Charles Denby, Jr. (November 14, 1861 – February 15, 1938) was an American diplomat in China and later in Vienna, Austria, and was known as one of the top scholars of Chinese language and culture of his time.
Charles Denby, Jr. was born in Evansville, Indiana, to Charles H. Denby, who served as United States Ambassador to China for many years, and Martha Fitch. His maternal grandfather, Graham N. Fitch was a United States Representative and Senator. His brother, Edwin Denby, was a United States Representative and United States Secretary of the Navy. Charles was educated by private tutors before receiving his B.A. from Princeton University in 1882. He married Martha Dalzell Orr in 1895. They had three sons, including the dance critic and poet Edwin Denby. Charles retired in 1923 to Washington, D.C., where he later died.

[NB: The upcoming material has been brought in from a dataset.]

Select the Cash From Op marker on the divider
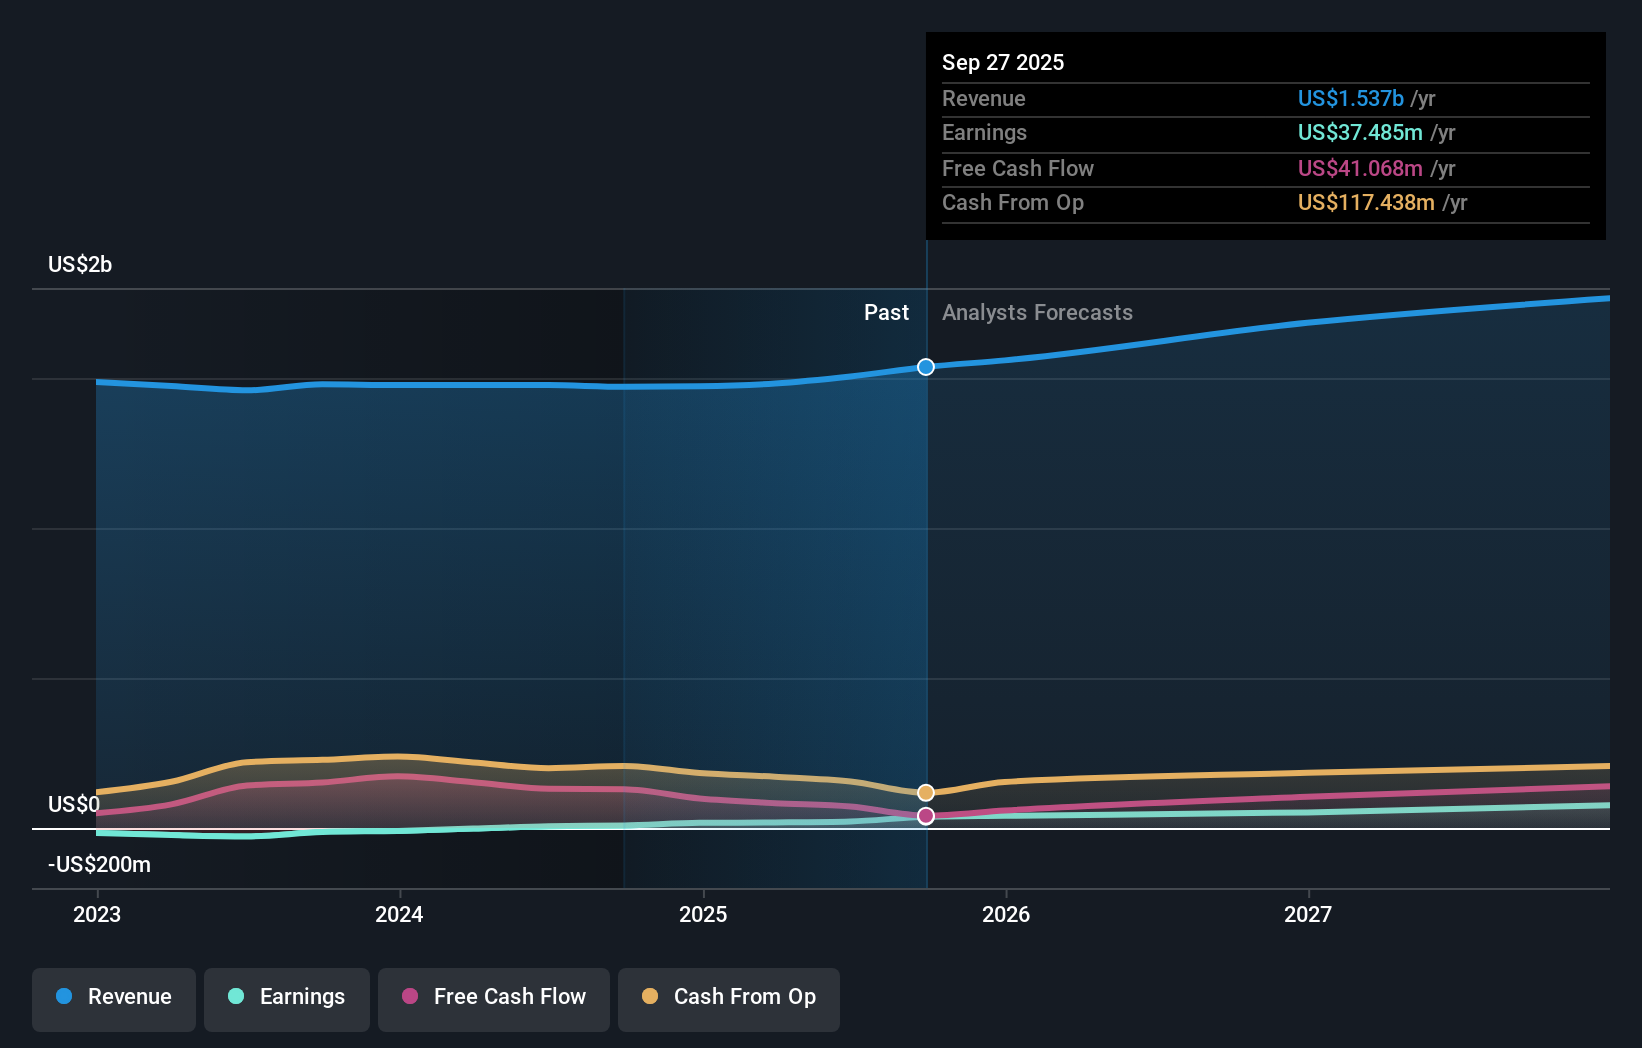pyautogui.click(x=925, y=792)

In 1885, Charles Jr. accompanied his father to China as second secretary, and in 1894 he was promoted to first secretary of legation. After increasing incidences of riots against missionaries in China (such as the ones in 1891 in Nanking and I-chang and 1895 in Chengdu) he became a supporter of a stronger US government support of American missionaries in China (cf. Hunt, chapter 5). During the First Sino-Japanese War, he mediated many of the negotiations between China and Japan, and was the chief draftsman of the Treaty of Shimonoseki that ended the war. In 1900, he was appointed as secretary general of the provisional government in Tientsin, China during the Boxer Rebellion, and then from 1902 to 1905 he served as the chief foreign adviser to the Viceroy of Zhili, Yuan Shikai.